Denzel Washington, who returns to the Great White Way this season in Fences, plays the title character in The Book of Eli (January 15), a post-apocalyptic tale that follows a solitary man who fights his way across America in order to protect a sacred book that holds the secrets to saving mankind. The role called for the Oscar-winning star to flex his dramatic muscles, but it was his physical muscles that demanded attention. "I was boxing in the morning and doing martial arts in the afternoon," he notes. "In fact, I was getting in six hours of workout every day!"
In Martin Scorsese's Shutter Island (February 19), Mark Ruffalo and Leonardo DiCaprio star as 1950's U.S. Marshals investigating the disappearance of a female murderer from a hospital for the criminally insane. Not surprisingly, Ruffalo describes working with Scorsese as a dream come true. "He has that grace around him of a master," says Ruffalo. "It's a perfect melding of intuition and discipline. He walks onto a movie knowing exactly every shot and how he's going to tell a story visually. But he also creates a space that's incredibly respectful to what we do as actors and how we do it. Just for prep, we got the screening room at Harvard and we watched 10 movies, including Out of the Past, Ashes and Diamonds, Fallen Sparrow, and Laura, from the same period in which our film is set and then we held a small symposium afterwards where Marty told us about the films, the scores, how it was made, what the social scene was at the time. His knowledge of film is a total treasure."

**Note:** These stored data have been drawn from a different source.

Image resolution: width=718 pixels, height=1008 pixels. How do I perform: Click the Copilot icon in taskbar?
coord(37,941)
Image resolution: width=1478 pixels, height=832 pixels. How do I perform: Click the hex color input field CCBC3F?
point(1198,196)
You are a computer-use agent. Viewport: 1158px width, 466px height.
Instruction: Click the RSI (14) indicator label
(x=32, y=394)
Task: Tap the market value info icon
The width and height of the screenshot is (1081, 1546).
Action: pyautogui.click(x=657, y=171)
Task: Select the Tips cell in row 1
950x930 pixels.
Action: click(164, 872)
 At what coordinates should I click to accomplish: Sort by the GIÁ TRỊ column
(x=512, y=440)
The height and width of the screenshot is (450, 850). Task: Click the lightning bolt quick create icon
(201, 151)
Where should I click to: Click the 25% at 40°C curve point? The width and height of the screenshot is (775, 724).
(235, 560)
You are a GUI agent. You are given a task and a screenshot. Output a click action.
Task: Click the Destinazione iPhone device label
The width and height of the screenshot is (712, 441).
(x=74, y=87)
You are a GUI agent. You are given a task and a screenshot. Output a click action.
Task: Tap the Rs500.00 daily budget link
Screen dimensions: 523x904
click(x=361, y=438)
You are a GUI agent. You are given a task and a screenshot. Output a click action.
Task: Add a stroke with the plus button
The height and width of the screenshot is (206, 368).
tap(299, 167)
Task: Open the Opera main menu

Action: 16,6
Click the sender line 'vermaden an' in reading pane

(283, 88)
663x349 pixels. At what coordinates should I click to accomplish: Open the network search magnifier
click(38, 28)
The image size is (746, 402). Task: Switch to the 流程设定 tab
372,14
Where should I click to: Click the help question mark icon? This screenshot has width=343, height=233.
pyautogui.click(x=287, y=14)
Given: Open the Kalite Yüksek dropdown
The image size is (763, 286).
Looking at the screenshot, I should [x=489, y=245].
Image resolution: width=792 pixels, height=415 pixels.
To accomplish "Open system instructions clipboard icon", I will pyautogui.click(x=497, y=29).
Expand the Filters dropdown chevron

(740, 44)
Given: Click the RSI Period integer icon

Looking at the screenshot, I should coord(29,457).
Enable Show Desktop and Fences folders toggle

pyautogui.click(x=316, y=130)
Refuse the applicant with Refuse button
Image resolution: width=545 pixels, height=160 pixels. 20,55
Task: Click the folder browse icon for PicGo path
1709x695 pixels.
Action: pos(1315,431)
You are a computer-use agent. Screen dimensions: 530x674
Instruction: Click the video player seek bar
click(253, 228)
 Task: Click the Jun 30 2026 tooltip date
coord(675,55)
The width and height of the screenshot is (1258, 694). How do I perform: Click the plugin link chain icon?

Alan Rickman is just one of the many stage stars populating Tim Burton's Alice in Wonderland (March 5), in which a 17-year-old Alice (played by Mia Wasikowska) follows a white rabbit and drops back into Wonderland -- with no memory of having been there 10 years earlier. While Burton offers his audiences a remarkable visual and emotional feast, Rickman -- who plays the Caterpillar -- says the director offers his actors a chance to literally breathe life into art. "With Tim, it's like working with a painter so you hand yourself over to it," he says. "You know you're a shape and a sound and you're a color, and you can make suggestions and you can find dilutions or gradients of that color that he might not have thought of, and he will listen but he's got a strong vision of what he wants to do. But, I'm very happy to be told what to do."
Scarlett Johansson, who is currently making her Broadway debut in A View from the Bridge, will play sexy Russian superspy Natasha Romanoff -- aka Black Widow -- in Iron Man 2 opposite Robert Downey, Jr. (May 7). Johansson knew she'd spend a lot of time running, jumping, and kicking in the film, but she wasn't quite prepared for the grueling reality of playing a comic book icon. "When I ran head first into one of the stunt guys who was 6'3" and 250 pounds, that was painful," she says. "And it was a moment when I thought maybe I should rethink this."
Sarah Jessica Parker steps back into Carrie Bradshaw's stylish shoes this summer in Sex and the City 2 (May 28), much of which was not shot in the show's beloved New York City due to the cast's notoriety. "It was as insane as doing it in the first one!" says Parker. "We would have a paparazzi rehearsal so they could all get it out of their systems and flash their cameras so we could actually get a shot done without flashes. The situation became undoable in terms of completing the work of the day. In the end, we did a lot less exterior street work in New York, far more interior studio stuff, and then we went out of the country for seven weeks -- and where we were, no one cared about us. We just got to work and tell our story."
Having played a vampire, a werewolf, talk show host David Frost, composer Wolfgang Amadeus Mozart, and British prime minister Tony Blair, Michael Sheen takes on his most unusual role yet as a nightclub host in Tron Legacy (December 17), the long-awaited sequel to the 1982 cult hit. "I was a huge fan of the first film. I love stuff about supernatural things and fantasy and science fiction," the actor explains. But there's a more theatrical reason as to why Sheen enjoys spending all that time in make-up and in front of a green screen. "In some ways, I can lose myself more in these fantasy characters than in real-life people."